Das Wichtigste in Kürze
- Ein Trick des Internet-Milieus: Unter unverdächtigen Internetadressen taucht ein völlig anderer Inhalt auf, meist Werbebotschaften.
- Bei der ehemaligen Webseite eines Berner Hebammendienstes sind es Sexinserate. Der Domain-Name war verwaist, ein Anbieter aus Russland hat ihn sich unter den Nagel gerissen.
- Wer sich daran stört, kann bei der Polizei Anzeige erstatten. Unter Umständen verstossen solche Seiten gegen das Gesetz.
«Das ist die Höhe: Unter einem falschen Verpackungsnamen werden hier Leute auf eine Seite gelockt, die das nicht wollen», ärgert sich Patricia Diermeier. Sie betreibt das Internetportal «Babywelten».
Ein Leser habe sie auf das Problem aufmerksam gemacht, dass unter der scheinbar harmlosen Adresse der Berner Hebammenzentrale, auf die auch Diermeiers Portal hingewiesen hatte, pornografische Bilder und eindeutig zweideutige Inserate erscheinen.
Einst eine seriöse Seite
Das war nicht immer so: Ursprünglich verbarg sich hinter der Adresse tatsächlich auch das, was sie verspricht: Eine Hebammen-Vermittlungsstelle. Die Seite wurde aber laut der Organisation Switch, welche die ch-Adressen verwaltet, eingestellt.

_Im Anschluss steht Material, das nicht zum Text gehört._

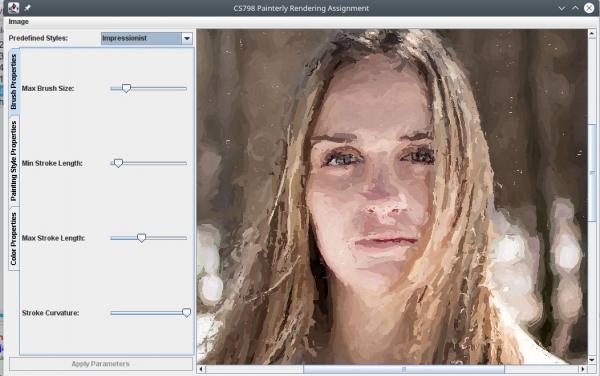Click the horizontal scrollbar thumb below image
This screenshot has width=600, height=376.
point(404,369)
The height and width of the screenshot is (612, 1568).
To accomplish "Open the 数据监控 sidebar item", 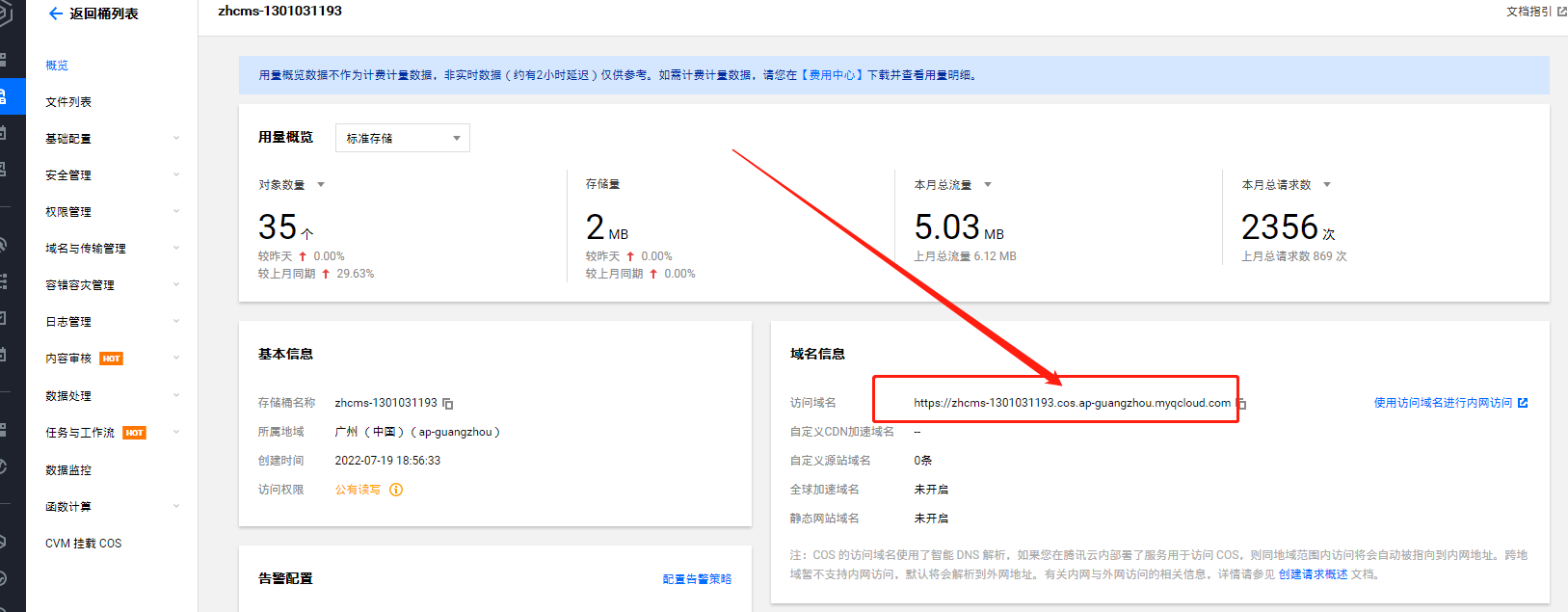I will pyautogui.click(x=68, y=470).
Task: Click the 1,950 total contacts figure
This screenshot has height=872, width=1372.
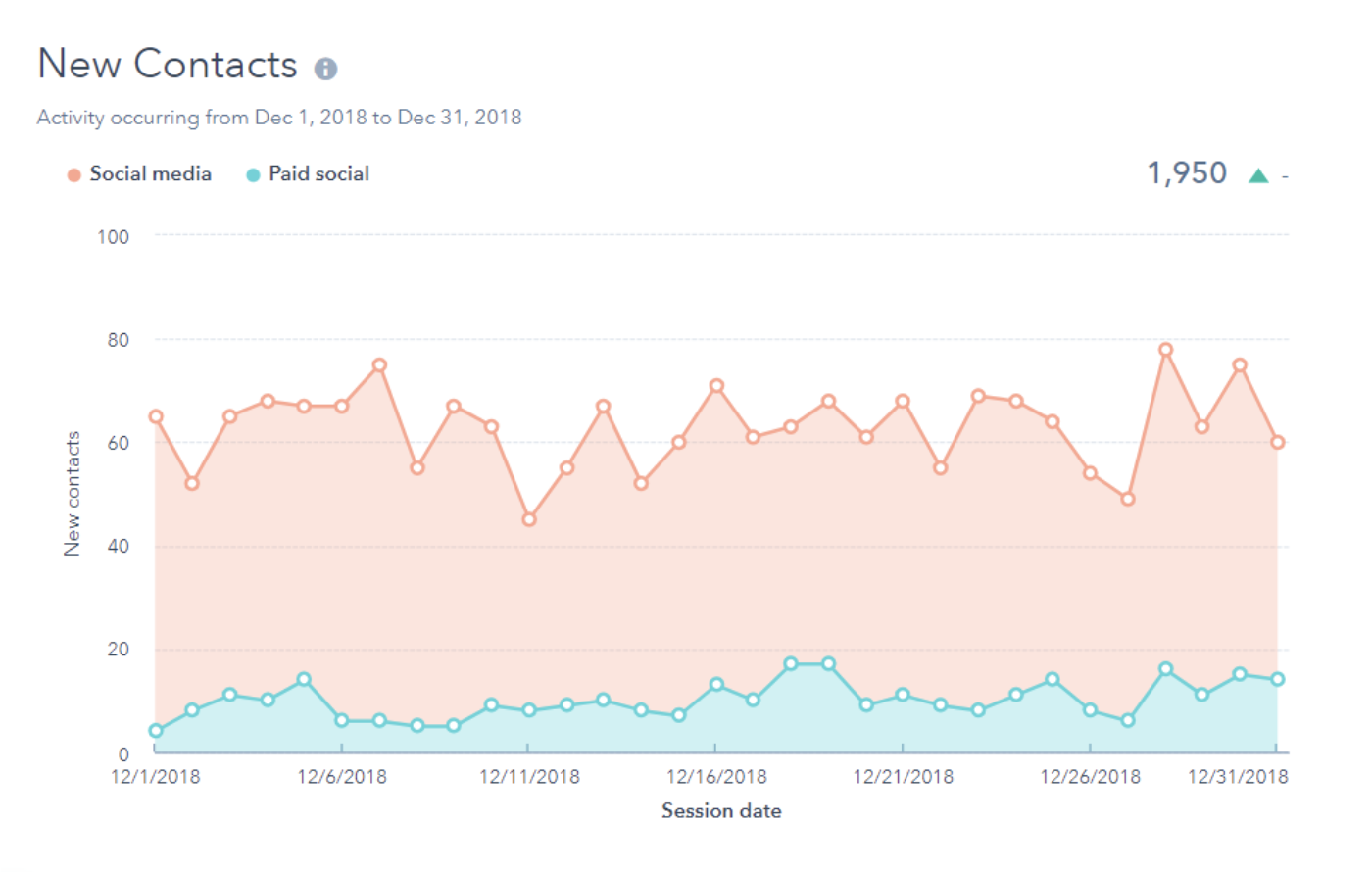Action: pyautogui.click(x=1187, y=173)
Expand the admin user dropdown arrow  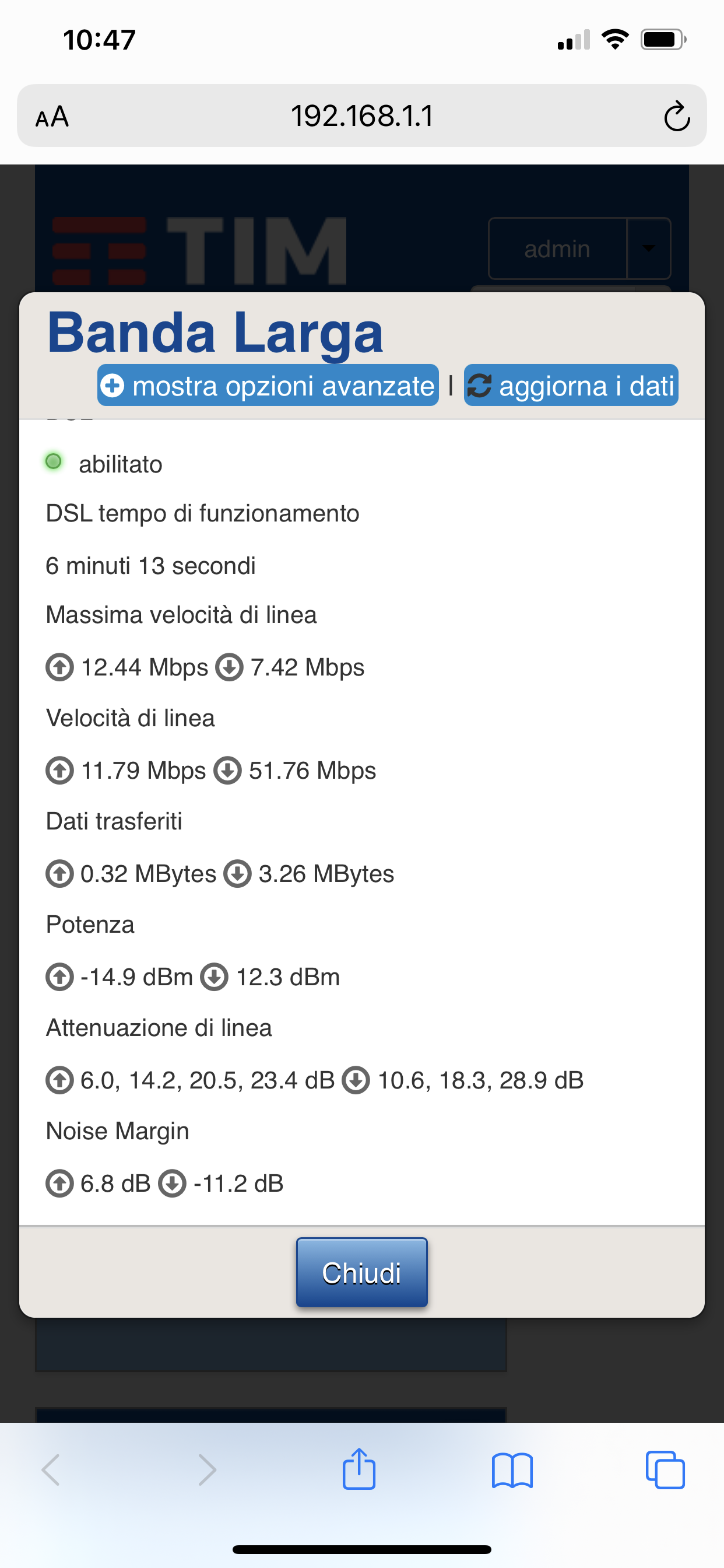649,249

Seit Kurzem gehört sie nun einem angeblich in St. Petersburg in Russland lebenden Mann – und dieser versucht offensichtlich, ahnungslose Ratsuchende mit seinem nicht jugendfreien Angebot zu überrumpeln.
Anzeige bei der Polizei könnte sich lohnen
Patricia Diermeier sagt, sie habe den Link umgehend gelöscht, nachdem sie den Hinweis auf den neuen Inhalt der Seite bekommen habe. Sie fragt sich nun, wie man dagegen vorgehen könnte.

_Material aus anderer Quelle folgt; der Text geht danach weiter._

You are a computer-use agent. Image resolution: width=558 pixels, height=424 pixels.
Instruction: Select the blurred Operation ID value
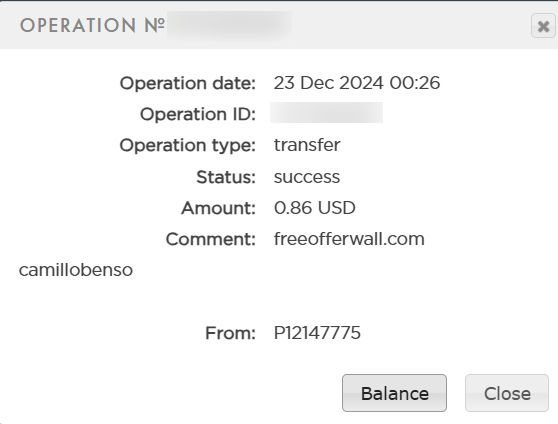[x=327, y=113]
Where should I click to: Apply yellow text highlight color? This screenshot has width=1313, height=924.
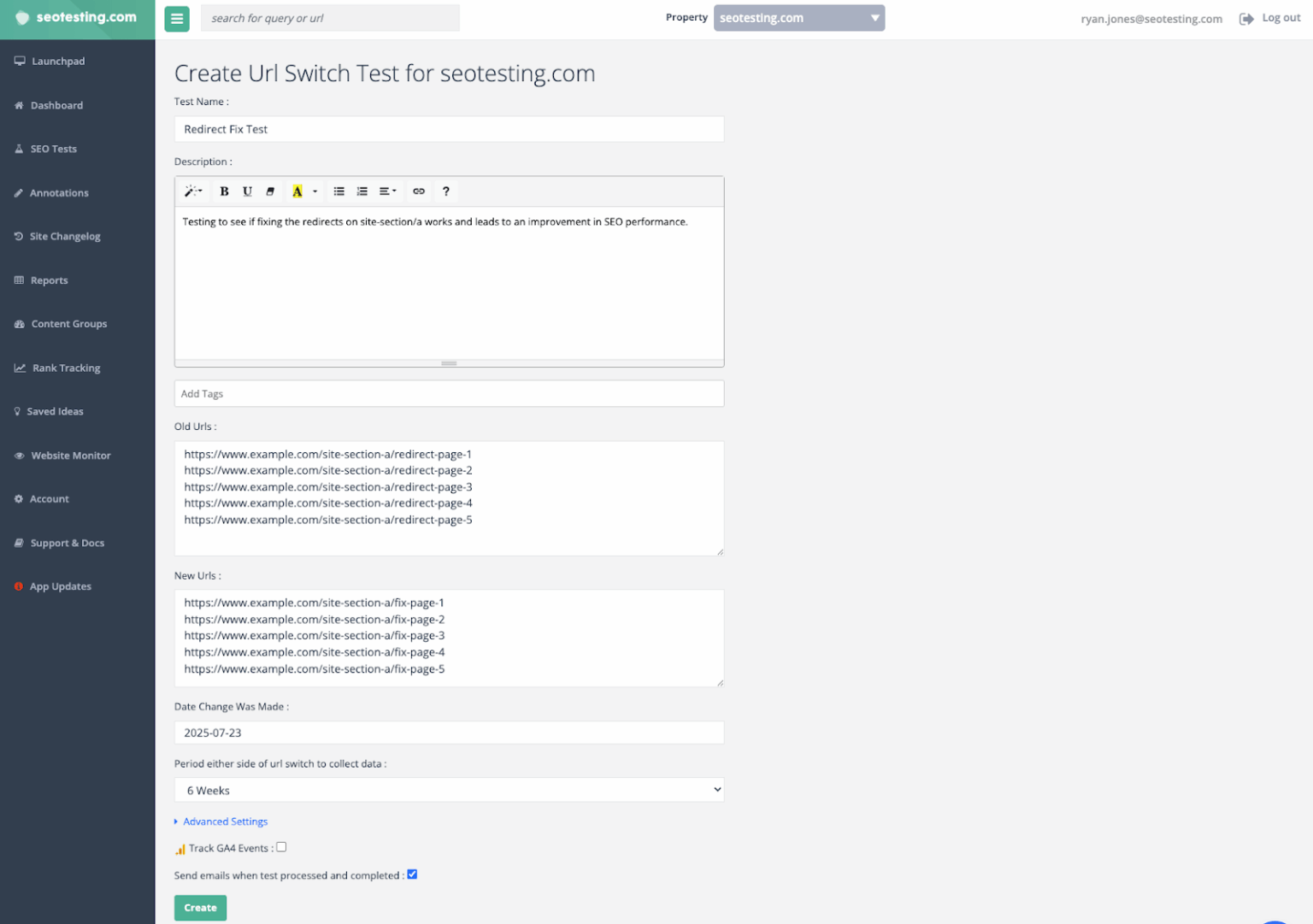tap(297, 191)
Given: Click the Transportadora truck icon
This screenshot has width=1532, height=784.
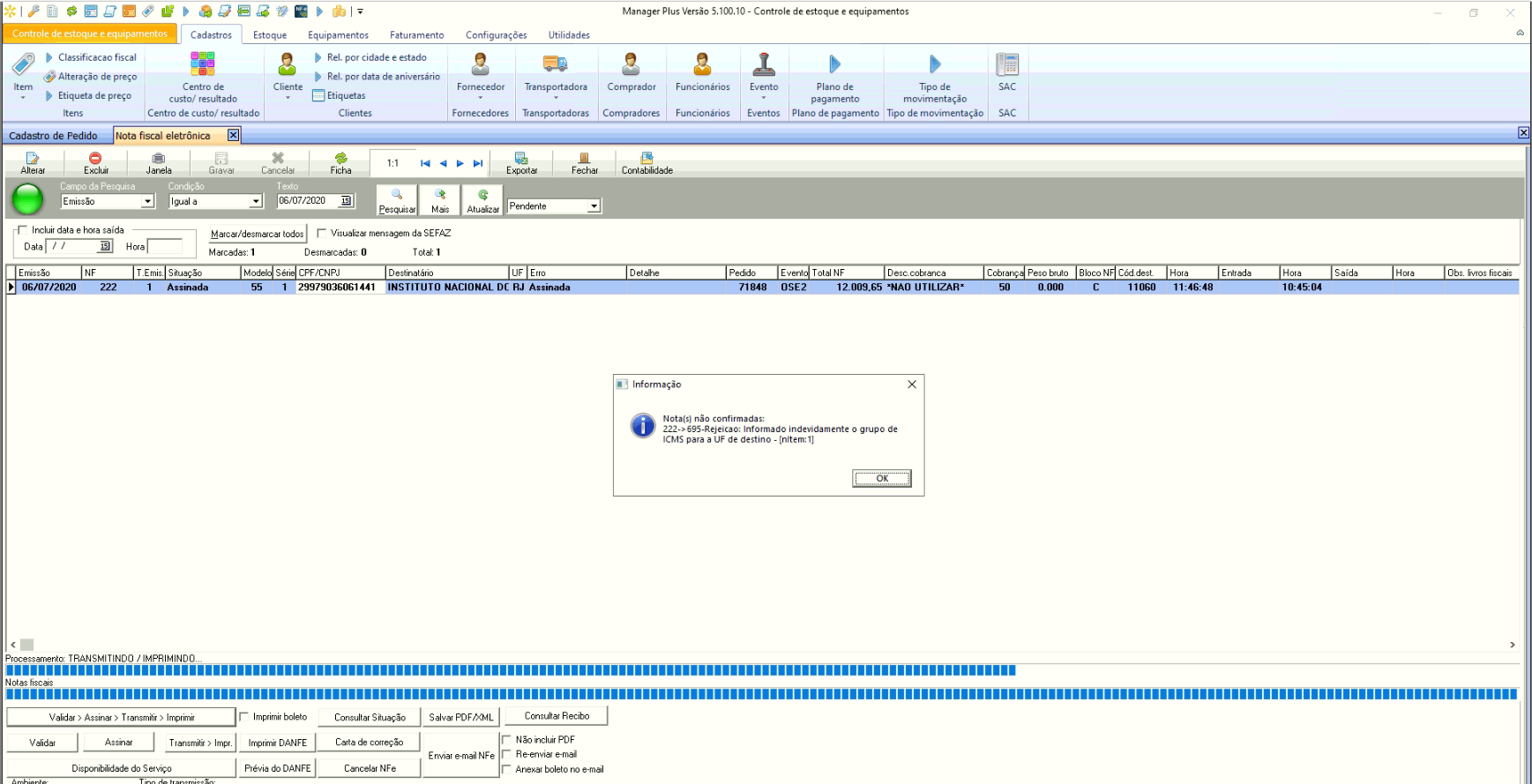Looking at the screenshot, I should pos(555,64).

Beim Bundesamt für Polizei (Fedpol) heisst es, es komme ab und zu vor, dass sich jemand eine unverdächtige Adresse sichere, um seine Werbebotschaften oder pornografischen Inhalte zu publizieren. Wer sich daran störe und auch einen Gesetzesverstoss vermute, könne die Seite bei der Kantonspolizei des Wohnortes melden: «Diese prüft, ob ein Straftatbestand vorliegt und je nachdem, ob man die Seite sperren oder löschen müsste», erklärt Florian Näf, Mediensprecher des Fedpool.
Kein Schutz und Irreführung
IT-Jurist David Rosenthal nimmt einen Augenschein der anstössigen «Hebammen»-Seite und stellt fest: Es handelt sich hier nicht um verbotene Pornografie. Aber er sieht zwei Möglichkeiten, um rechtlich gegen den Anbieter vorzugehen.
Einerseits die Bestimmung im Strafgesetzbuch, wonach Pornografie nicht unaufgefordert und ohne Warnung gezeigt werden dürfe, wie in diesem Fall. Andererseits verbiete das Bundesgesetz gegen den unlauteren Wettbewerb (UWG) eine Irreführung, wie in diesem Fall, wo man angesichts der Adresse eindeutig eine Hebammenvermittlung erwarte.
Eine solche Adressen-Inhalts-Schere im Internet gibt es übrigens auch unter einer ähnlichen Adresse für eine Zürcher Hebammenvermittlung. Hier ist der Inhalt allerdings gänzlich jugendfrei: Ein Cateringunternehmen bietet Apéro-Häppchen an.